**What to produce:** Find the line containing "Task: Expand the 统计分析 submenu" in the entries; transcribe it and all remaining lines through the end, exactly as they appear, but not the pictures.

Data excerpts
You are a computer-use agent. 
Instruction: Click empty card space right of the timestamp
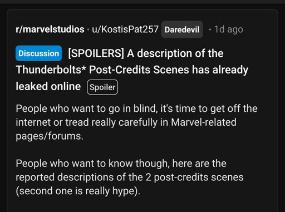tap(260, 29)
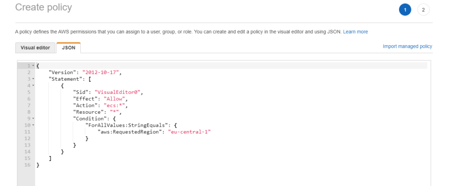Image resolution: width=454 pixels, height=186 pixels.
Task: Go to step 2 circle indicator
Action: point(423,9)
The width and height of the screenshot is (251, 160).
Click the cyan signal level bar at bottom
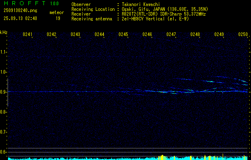click(80, 158)
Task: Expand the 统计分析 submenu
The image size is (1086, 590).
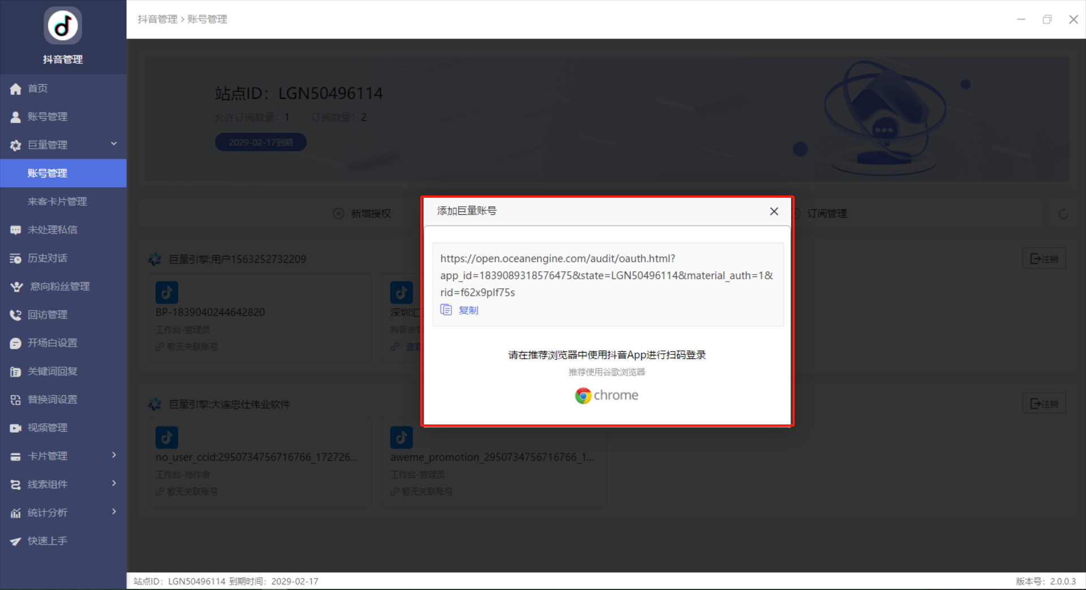Action: [x=114, y=512]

**Finished exercise:**
Task: Expand the 统计分析 submenu
The image size is (1086, 590).
Action: [x=114, y=512]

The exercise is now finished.